Instructions for the task: Pull out of the data below the stretch of lines bounded by the one containing "Given: Select the hard hat industry icon" and the one containing "Viewport: 810px width, 433px", both bounds included, unchanged.

Supplied information:
━━━━

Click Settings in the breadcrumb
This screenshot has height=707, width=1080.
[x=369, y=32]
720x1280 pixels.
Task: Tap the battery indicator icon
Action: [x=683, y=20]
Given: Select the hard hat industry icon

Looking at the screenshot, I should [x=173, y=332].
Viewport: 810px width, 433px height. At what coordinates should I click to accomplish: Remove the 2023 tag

━━━━

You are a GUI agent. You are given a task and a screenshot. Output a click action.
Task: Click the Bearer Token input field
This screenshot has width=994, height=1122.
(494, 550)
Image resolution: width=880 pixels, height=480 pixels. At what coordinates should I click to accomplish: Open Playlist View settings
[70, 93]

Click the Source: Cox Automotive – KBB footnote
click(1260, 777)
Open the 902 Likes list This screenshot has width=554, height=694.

━━━━

Response below:
Given: Select the hard hat industry icon

Looking at the screenshot, I should [x=173, y=332].
Viewport: 810px width, 433px height. At what coordinates should I click to accomplish: Remove the 2023 tag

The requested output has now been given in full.